What drives your interest in the craft? What keeps you going during the hard times when you feel stuck and don’t know why? What brings you true joy?

I emphasize craft and precision because those are qualities I’m drawn to and want to see and develop in myself.  They are the lens that I see and understand the world through.

Something you learn quickly about working in metal is that it’s slow going. If you want to do good work, it’s even slower. Mistakes are harder to fix and carry more consequences than styrene or other common modeling materials.

Truth be told, I’m just fine with this reality, I’ve wanted to slow down and be more deliberate in the work for a while and I’m finally beginning to see progress in that quest. Recently, I’ve realized that the time at the bench is my time to use as I see fit. I’m learning to ignore the cultural obsession we have with speed. If I truly want to embody the qualities of craft and precision, then the work can’t be rushed. Those qualities demand their own time and attention. 

Many though, would feel overwhelmed by such a long drawn out process or from the lack of immediate results. Many would decide that brass isn’t for them and give up, rather than admit to their own impatience in developing any kind of skill with the medium. In the grand scheme of things, it’s a personal choice and no one is forcing it on you. You decide what this craft means and the best way of practicing it in a meaningful way that feeds your soul.

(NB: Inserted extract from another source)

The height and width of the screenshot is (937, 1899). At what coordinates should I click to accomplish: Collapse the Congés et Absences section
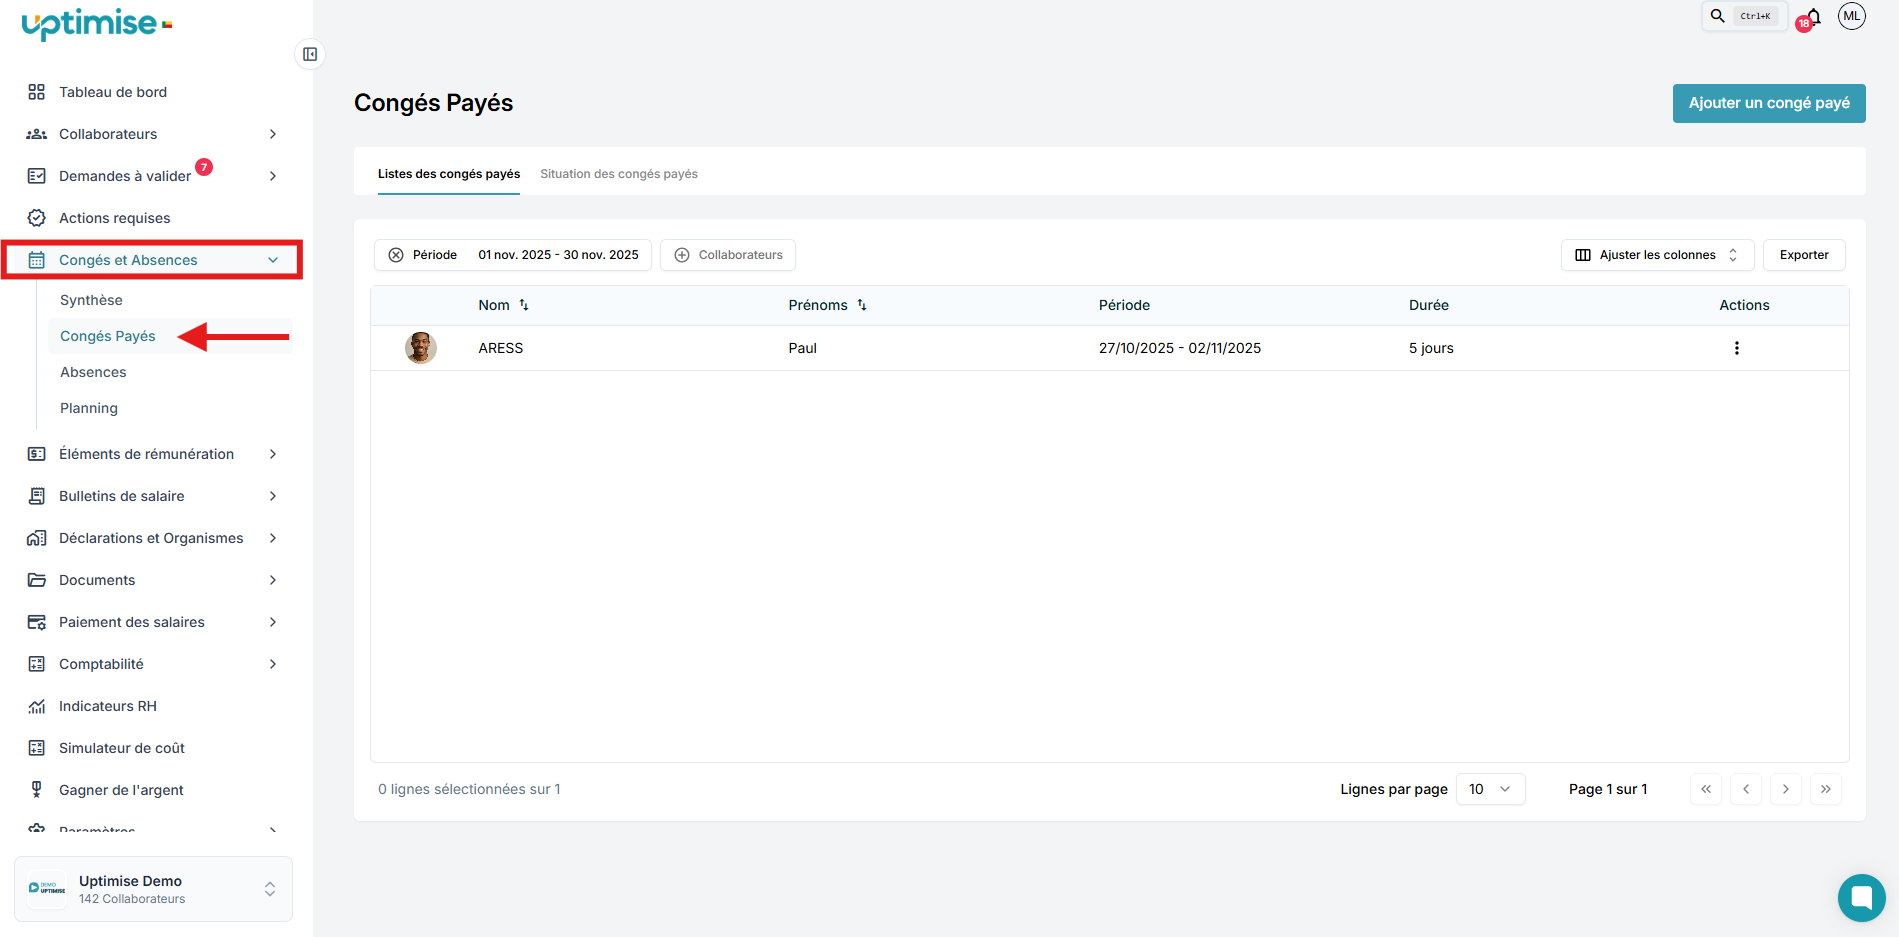point(272,260)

The center sill starts with quarter-inch square tubing that is cut to length with the ends beveled to match the slope sheets. I marked out the holes on six scale inch centers for the 0.6mm brass rivets from Scale Hardware, then drilled them on the Sherline mill. I cut away the bottom side of the tubing to turn it into a channel and silver soldered a five scale inch wide by 0.010 inch thick flange on each side. The rivets were placed and then soldered from the inside with a lower melting point solder to avoid ruining the previous work. Once the rivets were secured, I trimmed off the excess shaft and smoothed the interior wall surfaces.

In the past few weeks I’ve learned a great deal about my working methods, assumptions and approach. I’ve learned to develop different habits that produce better outcomes than my old ways of doing things.

We all bring vastly different degrees of motivation to the craft. We’re drawn to different aspects of trains and railroading, each having their own unique requirements and focus.  It’s so easy to believe that our particular area of interest is universally fascinating to everyone. Nothing could be further from the truth.

 As captivating as I find metal working, I understand how inaccessible or even irrelevant it can seem to others. In some ways it feels so ancient and old school given all the rage around digital technology that seemingly produces stuff out of thin air. That’s fine. Building in brass isn’t for everybody. I’m following my own interests and want to explore where this can go. I’ve attempted scratch building in brass before but this time it feels different. I have a sense of greater clarity, the work feels more intuitive, more enjoyable, more authentic. I’ve made a commitment to develop the skills to do good work. I know the blog may take a hit in terms of traffic and commenting but that’s fine too. The road less taken has been the theme here from day one.